BOSTON (CBS) — The Devils are scrapping for a playoff spot and will more than likely be without Anton Volchenkov for a handful of games in the season’s final stretch.
The Bruins hope to compete for the Stanley Cup, but they could be without their leading goal scorer for the same time or perhaps even longer.
Sound like a fair trade-off to you?
It is not, of course, and it’s the latest on-ice example that even though Brendan Shanahan does his job roughly 500 percent better than Colin Campbell did his, the NHL is just not doing enough to deter dirty, unnecessary hits that leave players dazed, woozy and in the locker room instead of on the ice. If the league were doing its job in that respect, then we wouldn’t have seen Volchenkov stare face-up at Marchand, lift out his left elbow and then direct it straight toward Marchand’s head in one of the most intentional head shots you’ll ever see.
Well, maybe you’d still see it — we can’t know that for sure. But if Nate Thompson and Joffrey Lupul got just two-game suspensions for what the league deemed to be “reckless” hits to the head, and if Rick Nash got zero games for an elbow to the back of a head, why would a guy like Volchenkov feel the need to think twice about a hit like that?
If Corey Perry had gotten more than just four games for the second-most vicious hit of the NHL season, and if Harry Zolnierczyk had gotten more than five games for the very worst of the year, maybe the message would be clear.
But it’s not. It keeps happening, and players keep going down. Shanahan developed a reputation for having almost no tolerance for any illegal and dangerous hits when he took over for Campbell at the start of the 2011 season. He was dishing out 10- and 12-game suspensions in the preseason, and he made five-game suspensions for elbowing the norm in the regular season.
But somewhere along the long, the “Shanahammer” lost his punch. The longest suspension of this season was five games, when Patrick Kaleta boarded Brad Richards and could’ve broken the guy’s neck. But the neck didn’t break, so it was just five games.
The average length of suspensions handed out this year: two games. That’s not getting it done.
Still, even if Volchenkov gets double that, it’s not going to help Marchand heal any faster from what looked to be a concussion. And it won’t help the Bruins as they vie for the Northeast Division crown against the Canadiens before beginning what they hope to be a long playoff run. Without Marchand, that already-difficult task becomes exponentially harder.
And really, even if Volchenkov is suspended for the final eight games of New Jersey’s season (almost guaranteed not to happen, but play along), how badly will he be missed?

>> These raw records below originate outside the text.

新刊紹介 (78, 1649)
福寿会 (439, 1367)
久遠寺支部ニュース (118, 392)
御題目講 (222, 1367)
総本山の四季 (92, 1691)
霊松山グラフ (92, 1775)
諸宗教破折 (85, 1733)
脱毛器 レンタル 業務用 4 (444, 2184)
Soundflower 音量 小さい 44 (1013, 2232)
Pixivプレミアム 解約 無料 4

Consider that Marchand has scored 16 goals in 38 games this year. Volchenkov has scored 19 goals in his 590-game NHL career.
There’s no way that any suspension on Volchenkov can really make things right for Boston, but it’s the fact that the hit even happened — that Volchenkov thought it’d be an OK idea to throw his elbow directly into an opponent’s head — that is the problem. It’s what you get when there’s no deterrent.
Things aren’t quite as bad as they were during the Campbell era, but when a guy’s lying face down on the ice and grabbing his head after a hit that did not have to happen, what’s the difference?
After the Volchenkov hit, many Bruins fans were rightfully upset, but all of their anger wasn’t directed at Volchenkov. Rather, many passionate tweets were fired off, upset with the Bruins’ lack of “response.” Whether that “response” meant jumping Volchenkov and getting a two-minute minor, five-minute major and 10-minute misconduct, or whether it meant sending Shawn Thornton over the boards on the next shift to meaninglessly punch someone in a red jersey who did nothing wrong, or whether it meant taking an eye-for-an-eye mentality and injuring a Devils player, I don’t know.
What I do know is that the anger was misdirected. The reason to be angry is that Volchenkov had little reason to believe he should not elbow Marchand in the head. And no matter what they did, the Bruins were going to come out on the short end of that situation. Just ask Marchand.
The biggest problem when Campbell was in charge and had no clue how to manage league discipline was that players were left to be the sole distributors of “justice.” That type of system doesn’t usually lead to a Todd Bertuzzi-Steve Moore incident, but it does combine all the ingredients that led to that awful incident from 2004, throws it together into a 200-by-85-foot glass-encased sheet of ice and says, “Hey, let’s see what happens.”
Shanahan, who no longer even appears or talks in his suspension videos and instead tweets out links to puff pieces about the great work he does, is letting the league slip much closer to those days than the brief period of the Shanahammer last year.
His job is simple: Let players know, without any shreds of doubt, what is not tolerated on the ice. Cross the line, and you get punished — much more than a two-game slap on the wrist.
Until Shanahan actually starts doing that, elbows like Volchenkov will continue to fly, and players like Marchand will remain in the quiet room.
Update: Volchenkov was suspended four games by the NHL.